Exercise aim ▸ Please write out each entry below exactly as it appears.

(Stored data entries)
'''

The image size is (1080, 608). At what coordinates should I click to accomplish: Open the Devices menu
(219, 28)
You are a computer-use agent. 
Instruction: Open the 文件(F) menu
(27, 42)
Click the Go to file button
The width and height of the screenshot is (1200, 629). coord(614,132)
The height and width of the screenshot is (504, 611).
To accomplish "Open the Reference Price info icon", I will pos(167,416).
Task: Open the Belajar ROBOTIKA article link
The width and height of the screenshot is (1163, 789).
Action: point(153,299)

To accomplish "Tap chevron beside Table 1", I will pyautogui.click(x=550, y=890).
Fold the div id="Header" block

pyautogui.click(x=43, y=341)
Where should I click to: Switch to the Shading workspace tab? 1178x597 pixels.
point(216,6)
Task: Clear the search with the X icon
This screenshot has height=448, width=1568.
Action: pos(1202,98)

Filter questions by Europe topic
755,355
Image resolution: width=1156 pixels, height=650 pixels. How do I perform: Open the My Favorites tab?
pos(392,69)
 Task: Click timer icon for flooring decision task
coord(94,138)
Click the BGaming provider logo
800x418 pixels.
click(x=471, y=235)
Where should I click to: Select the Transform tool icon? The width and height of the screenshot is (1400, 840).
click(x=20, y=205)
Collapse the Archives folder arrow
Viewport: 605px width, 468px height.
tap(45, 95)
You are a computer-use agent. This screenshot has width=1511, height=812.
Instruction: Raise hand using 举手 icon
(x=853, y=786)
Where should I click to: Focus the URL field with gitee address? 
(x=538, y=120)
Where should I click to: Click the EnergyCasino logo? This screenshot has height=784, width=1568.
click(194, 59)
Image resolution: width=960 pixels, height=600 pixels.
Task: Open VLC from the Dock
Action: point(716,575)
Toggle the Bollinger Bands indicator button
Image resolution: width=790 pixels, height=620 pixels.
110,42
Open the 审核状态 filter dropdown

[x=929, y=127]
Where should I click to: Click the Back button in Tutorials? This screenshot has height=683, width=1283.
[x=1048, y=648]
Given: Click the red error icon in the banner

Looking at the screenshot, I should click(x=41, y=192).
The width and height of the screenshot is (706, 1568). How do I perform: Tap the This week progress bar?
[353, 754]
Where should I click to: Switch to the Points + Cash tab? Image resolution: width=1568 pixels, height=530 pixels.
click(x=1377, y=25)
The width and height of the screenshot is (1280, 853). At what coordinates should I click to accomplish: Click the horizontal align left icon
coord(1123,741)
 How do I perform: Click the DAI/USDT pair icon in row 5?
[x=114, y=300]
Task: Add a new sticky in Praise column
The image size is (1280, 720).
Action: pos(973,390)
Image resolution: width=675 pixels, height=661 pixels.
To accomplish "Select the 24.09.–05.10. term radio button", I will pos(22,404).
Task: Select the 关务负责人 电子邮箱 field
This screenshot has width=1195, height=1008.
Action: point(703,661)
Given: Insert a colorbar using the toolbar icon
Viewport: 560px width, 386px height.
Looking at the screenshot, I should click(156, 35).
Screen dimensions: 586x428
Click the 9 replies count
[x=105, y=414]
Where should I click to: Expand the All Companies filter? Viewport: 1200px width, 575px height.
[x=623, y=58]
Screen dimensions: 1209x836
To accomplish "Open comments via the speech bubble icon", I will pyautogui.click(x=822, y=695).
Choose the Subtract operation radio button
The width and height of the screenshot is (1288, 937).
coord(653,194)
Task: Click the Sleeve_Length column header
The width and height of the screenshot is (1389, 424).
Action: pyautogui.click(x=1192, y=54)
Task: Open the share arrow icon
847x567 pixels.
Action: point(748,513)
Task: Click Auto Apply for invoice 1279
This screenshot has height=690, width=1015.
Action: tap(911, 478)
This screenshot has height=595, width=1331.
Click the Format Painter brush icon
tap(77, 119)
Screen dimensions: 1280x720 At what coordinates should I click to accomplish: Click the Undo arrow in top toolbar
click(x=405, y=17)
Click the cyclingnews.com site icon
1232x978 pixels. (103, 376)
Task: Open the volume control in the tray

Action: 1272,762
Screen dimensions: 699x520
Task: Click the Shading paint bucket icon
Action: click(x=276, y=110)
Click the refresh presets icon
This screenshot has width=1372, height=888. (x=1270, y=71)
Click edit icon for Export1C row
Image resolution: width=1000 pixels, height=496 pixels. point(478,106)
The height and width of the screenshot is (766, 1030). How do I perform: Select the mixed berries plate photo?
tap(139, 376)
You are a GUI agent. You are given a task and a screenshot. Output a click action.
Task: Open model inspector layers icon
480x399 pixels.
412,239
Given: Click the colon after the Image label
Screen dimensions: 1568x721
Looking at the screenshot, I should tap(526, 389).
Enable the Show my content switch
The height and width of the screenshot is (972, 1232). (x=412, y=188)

'''

The answer ▸
The image size is (1080, 608). At what coordinates should I click to accomplish: Open the Devices menu
(219, 28)
You are a computer-use agent. 
Instruction: Open the 文件(F) menu
(27, 42)
Click the Go to file button
The width and height of the screenshot is (1200, 629). coord(614,132)
The height and width of the screenshot is (504, 611).
To accomplish "Open the Reference Price info icon", I will pos(167,416).
Task: Open the Belajar ROBOTIKA article link
The width and height of the screenshot is (1163, 789).
Action: point(153,299)

To accomplish "Tap chevron beside Table 1", I will pyautogui.click(x=550, y=890).
Fold the div id="Header" block

pyautogui.click(x=43, y=341)
Where should I click to: Switch to the Shading workspace tab? 1178x597 pixels.
point(216,6)
Task: Clear the search with the X icon
This screenshot has height=448, width=1568.
Action: pos(1202,98)

Filter questions by Europe topic
755,355
Image resolution: width=1156 pixels, height=650 pixels. How do I perform: Open the My Favorites tab?
pos(392,69)
 Task: Click timer icon for flooring decision task
coord(94,138)
Click the BGaming provider logo
800x418 pixels.
click(x=471, y=235)
Where should I click to: Select the Transform tool icon? The width and height of the screenshot is (1400, 840).
click(x=20, y=205)
Collapse the Archives folder arrow
Viewport: 605px width, 468px height.
tap(45, 95)
You are a computer-use agent. This screenshot has width=1511, height=812.
Instruction: Raise hand using 举手 icon
(x=853, y=786)
Where should I click to: Focus the URL field with gitee address? 
(x=538, y=120)
Where should I click to: Click the EnergyCasino logo? This screenshot has height=784, width=1568.
click(194, 59)
Image resolution: width=960 pixels, height=600 pixels.
Task: Open VLC from the Dock
Action: point(716,575)
Toggle the Bollinger Bands indicator button
Image resolution: width=790 pixels, height=620 pixels.
110,42
Open the 审核状态 filter dropdown

[x=929, y=127]
Where should I click to: Click the Back button in Tutorials? This screenshot has height=683, width=1283.
[x=1048, y=648]
Given: Click the red error icon in the banner

Looking at the screenshot, I should click(x=41, y=192).
The width and height of the screenshot is (706, 1568). How do I perform: Tap the This week progress bar?
[353, 754]
Where should I click to: Switch to the Points + Cash tab? Image resolution: width=1568 pixels, height=530 pixels.
click(x=1377, y=25)
The width and height of the screenshot is (1280, 853). At what coordinates should I click to accomplish: Click the horizontal align left icon
coord(1123,741)
 How do I perform: Click the DAI/USDT pair icon in row 5?
[x=114, y=300]
Task: Add a new sticky in Praise column
The image size is (1280, 720).
Action: pos(973,390)
Image resolution: width=675 pixels, height=661 pixels.
To accomplish "Select the 24.09.–05.10. term radio button", I will pos(22,404).
Task: Select the 关务负责人 电子邮箱 field
This screenshot has width=1195, height=1008.
Action: point(703,661)
Given: Insert a colorbar using the toolbar icon
Viewport: 560px width, 386px height.
Looking at the screenshot, I should click(156, 35).
Screen dimensions: 586x428
Click the 9 replies count
[x=105, y=414]
Where should I click to: Expand the All Companies filter? Viewport: 1200px width, 575px height.
[x=623, y=58]
Screen dimensions: 1209x836
To accomplish "Open comments via the speech bubble icon", I will pyautogui.click(x=822, y=695).
Choose the Subtract operation radio button
The width and height of the screenshot is (1288, 937).
coord(653,194)
Task: Click the Sleeve_Length column header
The width and height of the screenshot is (1389, 424).
Action: pyautogui.click(x=1192, y=54)
Task: Open the share arrow icon
847x567 pixels.
Action: point(748,513)
Task: Click Auto Apply for invoice 1279
This screenshot has height=690, width=1015.
Action: tap(911, 478)
This screenshot has height=595, width=1331.
Click the Format Painter brush icon
tap(77, 119)
Screen dimensions: 1280x720 At what coordinates should I click to accomplish: Click the Undo arrow in top toolbar
click(x=405, y=17)
Click the cyclingnews.com site icon
1232x978 pixels. (103, 376)
Task: Open the volume control in the tray

Action: 1272,762
Screen dimensions: 699x520
Task: Click the Shading paint bucket icon
Action: click(x=276, y=110)
Click the refresh presets icon
This screenshot has width=1372, height=888. (x=1270, y=71)
Click edit icon for Export1C row
Image resolution: width=1000 pixels, height=496 pixels. point(478,106)
The height and width of the screenshot is (766, 1030). How do I perform: Select the mixed berries plate photo?
tap(139, 376)
You are a GUI agent. You are given a task and a screenshot. Output a click action.
Task: Open model inspector layers icon
480x399 pixels.
412,239
Given: Click the colon after the Image label
Screen dimensions: 1568x721
Looking at the screenshot, I should tap(526, 389).
Enable the Show my content switch
The height and width of the screenshot is (972, 1232). (x=412, y=188)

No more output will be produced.